El centrocampista del FC Barcelona realizó estas declaraciones durante el multitudinario homenaje que recibió junto a Fabián Ruiz en Los Palacios y Villafranca (Sevilla), localidad natal de ambos campeones del mundo.
En un ambiente de celebración, los medios aprovecharon la ocasión para preguntarle por el enfrentamiento con Leandro Paredes, una de las imágenes más comentadas de la final disputada en el MetLife Stadium de Nueva Jersey.
Lejos de alimentar la polémica, Gavi optó por un discurso moderado.
El internacional español afirmó que, en su opinión, los jugadores argentinos no deberían ser suspendidos por lo sucedido.
Reconoció que escenas de ese tipo no representan un buen ejemplo para los niños, aunque también recordó que el fútbol es un deporte de enorme intensidad emocional y que, en ocasiones, esa tensión desemboca en enfrentamientos.
Para el sevillano, la solución más lógica habría sido que el árbitro hubiera castigado las acciones durante el propio encuentro, sin necesidad de imponer posteriormente sanciones adicionales.
“Al final, todo es fútbol”, resumió el campeón del mundo.

Las palabras de Gavi tienen un peso especial porque fue uno de los futbolistas más afectados durante los altercados.
Tras el pitido final, mientras los jugadores españoles iniciaban la celebración del título, varios integrantes de la selección argentina protagonizaron una serie de enfrentamientos que derivaron en una tangana generalizada.
Paredes fue uno de los principales implicados al encararse primero con Eric García y posteriormente con Gavi, a quien sujetó y derribó durante la pelea.
El centrocampista español también respondió en defensa de sus compañeros, motivo por el que considera que todo ocurrió en el contexto de la tensión propia de una final mundialista.
La FIFA ya ha confirmado la apertura de una investigación disciplinaria para esclarecer los hechos.
El organismo ha designado a un instructor independiente que analizará tanto los informes arbitrales como las imágenes oficiales del encuentro para determinar si existieron infracciones al Código Disciplinario y si procede imponer sanciones a jugadores o miembros del cuerpo técnico argentino.
De momento, no existe un plazo oficial para conocer la resolución del expediente.
En las últimas horas también surgió una importante confusión sobre la situación disciplinaria de Leandro Paredes.

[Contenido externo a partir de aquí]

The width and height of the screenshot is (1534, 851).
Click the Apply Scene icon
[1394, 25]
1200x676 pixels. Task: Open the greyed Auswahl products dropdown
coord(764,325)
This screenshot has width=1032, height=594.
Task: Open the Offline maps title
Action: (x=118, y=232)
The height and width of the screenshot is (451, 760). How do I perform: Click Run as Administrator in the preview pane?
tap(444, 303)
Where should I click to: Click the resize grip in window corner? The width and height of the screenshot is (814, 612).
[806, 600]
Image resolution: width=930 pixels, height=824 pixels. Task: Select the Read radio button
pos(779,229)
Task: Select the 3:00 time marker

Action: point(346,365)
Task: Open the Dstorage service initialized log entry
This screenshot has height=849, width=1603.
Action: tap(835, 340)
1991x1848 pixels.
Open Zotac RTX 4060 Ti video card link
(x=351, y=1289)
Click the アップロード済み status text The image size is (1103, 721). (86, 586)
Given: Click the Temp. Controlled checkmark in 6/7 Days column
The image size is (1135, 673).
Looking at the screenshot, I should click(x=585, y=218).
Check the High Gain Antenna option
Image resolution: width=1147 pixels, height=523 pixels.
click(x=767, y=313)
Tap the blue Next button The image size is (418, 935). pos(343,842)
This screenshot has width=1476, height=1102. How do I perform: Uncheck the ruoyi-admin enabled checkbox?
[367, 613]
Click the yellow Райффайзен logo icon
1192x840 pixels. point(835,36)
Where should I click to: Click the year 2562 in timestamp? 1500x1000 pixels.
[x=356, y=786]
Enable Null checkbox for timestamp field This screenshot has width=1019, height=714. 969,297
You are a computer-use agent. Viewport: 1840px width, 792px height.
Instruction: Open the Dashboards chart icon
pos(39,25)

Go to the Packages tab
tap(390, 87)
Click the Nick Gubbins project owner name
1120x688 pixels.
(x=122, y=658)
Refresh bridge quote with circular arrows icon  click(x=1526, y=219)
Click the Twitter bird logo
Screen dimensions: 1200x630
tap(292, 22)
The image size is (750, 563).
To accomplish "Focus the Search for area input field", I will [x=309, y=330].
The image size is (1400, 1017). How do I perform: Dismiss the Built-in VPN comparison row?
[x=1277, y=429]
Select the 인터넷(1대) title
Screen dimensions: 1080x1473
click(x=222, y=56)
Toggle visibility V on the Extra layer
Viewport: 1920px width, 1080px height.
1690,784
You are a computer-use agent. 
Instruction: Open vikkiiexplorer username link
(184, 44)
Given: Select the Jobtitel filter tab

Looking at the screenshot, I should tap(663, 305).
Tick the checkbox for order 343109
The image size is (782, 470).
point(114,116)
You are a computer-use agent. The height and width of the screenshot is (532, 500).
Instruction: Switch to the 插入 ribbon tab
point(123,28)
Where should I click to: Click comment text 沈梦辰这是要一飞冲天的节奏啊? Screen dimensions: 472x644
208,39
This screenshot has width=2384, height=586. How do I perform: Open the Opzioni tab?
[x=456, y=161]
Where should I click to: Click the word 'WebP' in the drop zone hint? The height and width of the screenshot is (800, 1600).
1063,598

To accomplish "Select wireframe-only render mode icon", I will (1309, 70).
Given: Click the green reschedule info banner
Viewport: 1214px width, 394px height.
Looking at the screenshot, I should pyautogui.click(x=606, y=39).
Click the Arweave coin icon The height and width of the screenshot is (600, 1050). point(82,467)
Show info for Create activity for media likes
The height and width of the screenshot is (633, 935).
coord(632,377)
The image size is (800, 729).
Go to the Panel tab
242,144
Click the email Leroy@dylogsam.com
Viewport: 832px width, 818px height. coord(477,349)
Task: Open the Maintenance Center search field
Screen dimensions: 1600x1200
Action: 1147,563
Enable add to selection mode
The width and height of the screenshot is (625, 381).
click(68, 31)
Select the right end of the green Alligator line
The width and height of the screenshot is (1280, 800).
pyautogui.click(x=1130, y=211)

Diversas informaciones aseguraban que el mediocampista argentino había sido expulsado oficialmente tras la pelea y que esa tarjeta roja podría derivar automáticamente en una suspensión para futuros compromisos internacionales.
Sin embargo, la propia FIFA aclaró que, hasta este momento, no existe confirmación oficial de que el árbitro mostrara una tarjeta roja a Paredes una vez finalizado el encuentro.
En el acta arbitral únicamente figura la tarjeta amarilla que el futbolista recibió durante el desarrollo del partido, por lo que cualquier posible castigo dependerá exclusivamente de la investigación disciplinaria actualmente en marcha.
La aclaración del organismo internacional modifica de forma significativa el escenario jurídico del caso.
Si finalmente no existió una expulsión oficial tras el pitido final, cualquier sanción futura deberá basarse en las conclusiones del expediente abierto por la Comisión Disciplinaria y no en una decisión arbitral tomada sobre el terreno de juego.
Mientras la FIFA continúa recopilando pruebas, las declaraciones de Gavi han contribuido a reducir la tensión generada en torno al incidente.
El campeón del mundo ha preferido dejar atrás la polémica y centrar el protagonismo en el logro deportivo de España, enviando además un mensaje de deportividad hacia un rival con el que protagonizó uno de los momentos más tensos de la final.
Su postura contrasta con la enorme repercusión mediática que tuvo la pelea y refuerza la intención del vestuario español de que el recuerdo del Mundial quede marcado por la conquista de la segunda estrella y no por los altercados posteriores al encuentro.